▶ _Task description_:
Rewrite every one of the records with "Click" switched to "Select" and everything else left as it is. Omit the pictures from your answer.

▶ _Data provided_:
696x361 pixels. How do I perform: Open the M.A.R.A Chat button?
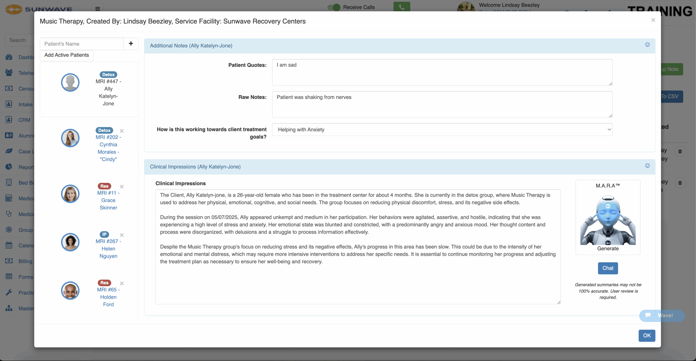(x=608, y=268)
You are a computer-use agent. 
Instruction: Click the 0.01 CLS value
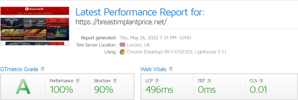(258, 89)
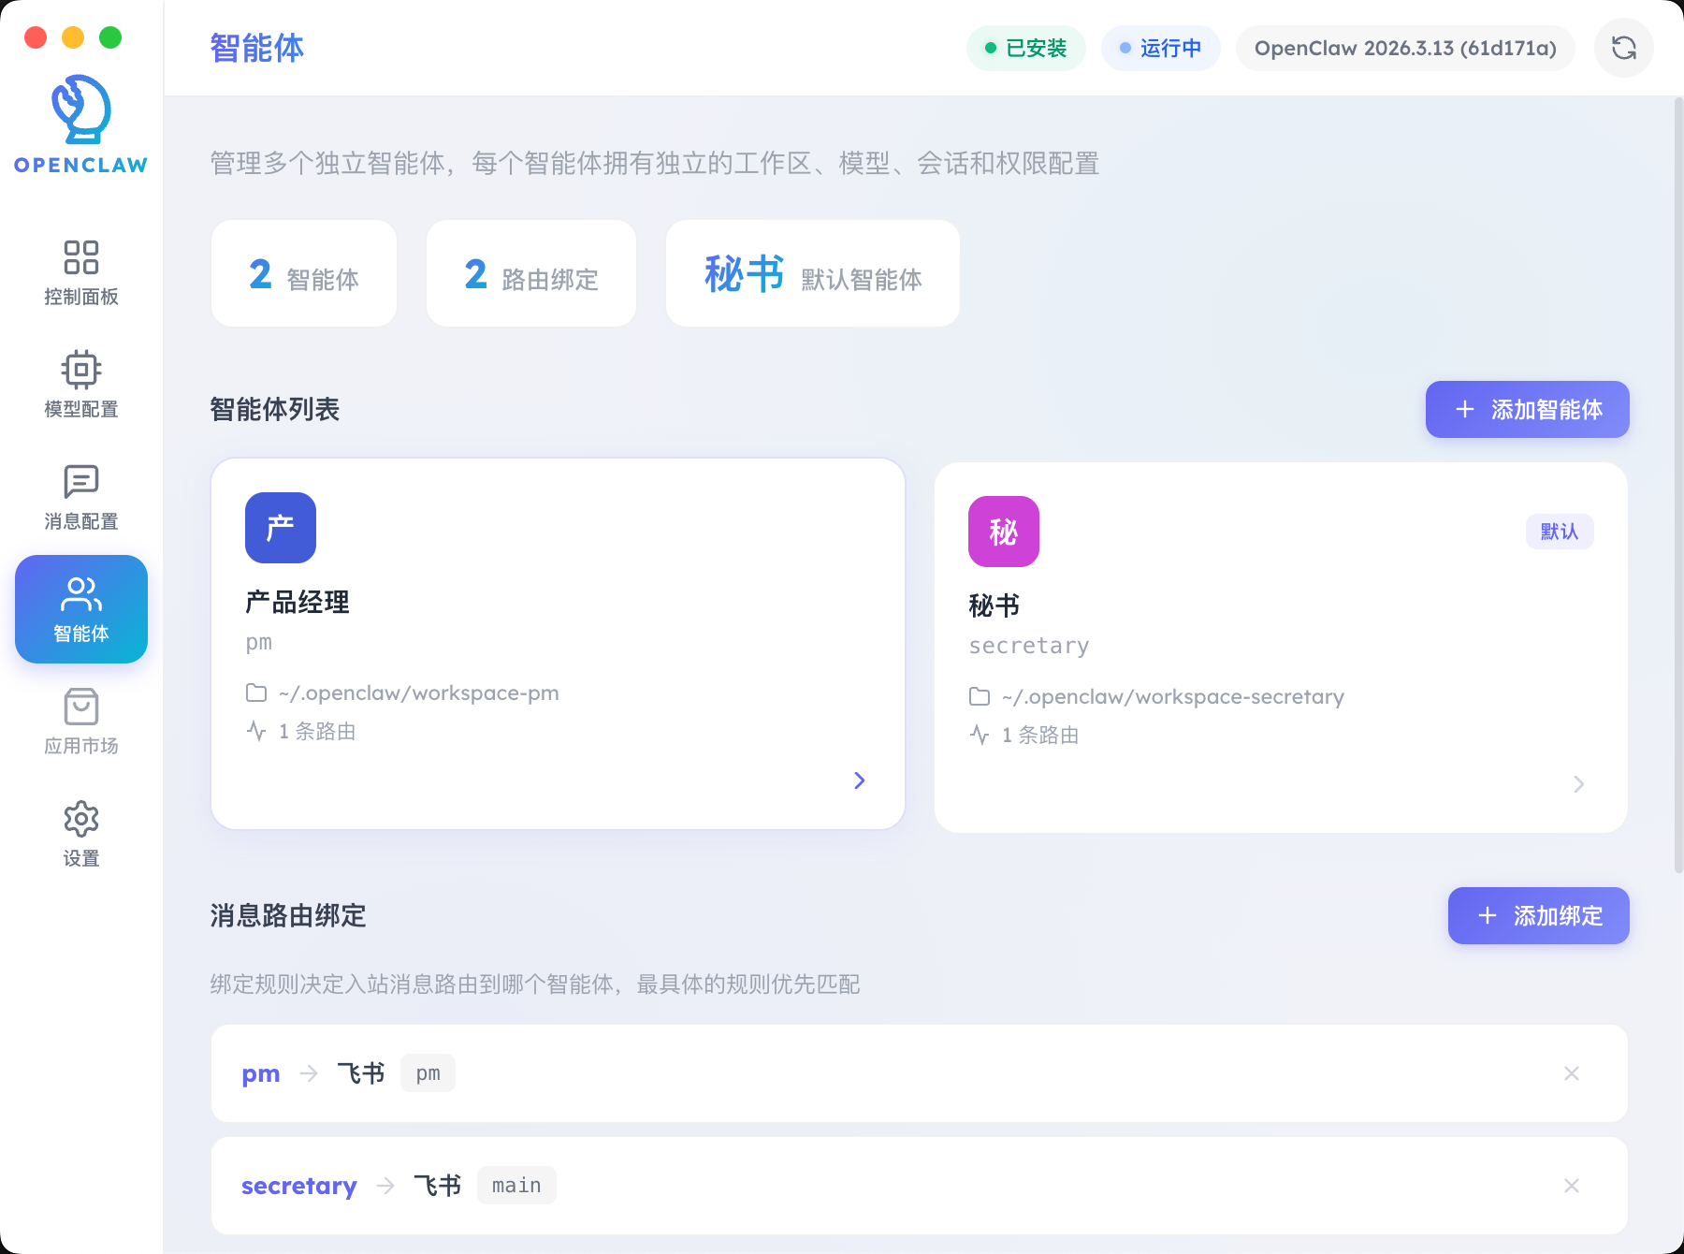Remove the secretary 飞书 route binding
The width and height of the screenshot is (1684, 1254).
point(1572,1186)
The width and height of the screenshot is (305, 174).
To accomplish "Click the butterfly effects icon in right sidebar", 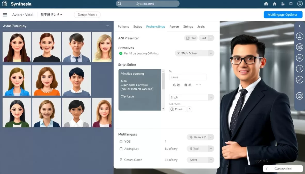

▶ _Written response_:
696x361 pixels. How do I perform: Open the M.A.R.A Chat button?
(x=608, y=268)
You are a computer-use agent. 
Instruction: Select the 0.01 CLS value
(258, 89)
Remove the secretary 飞书 route binding
The width and height of the screenshot is (1684, 1254).
point(1572,1186)
The width and height of the screenshot is (305, 174).
To accomplish "Select the butterfly effects icon in right sidebar", 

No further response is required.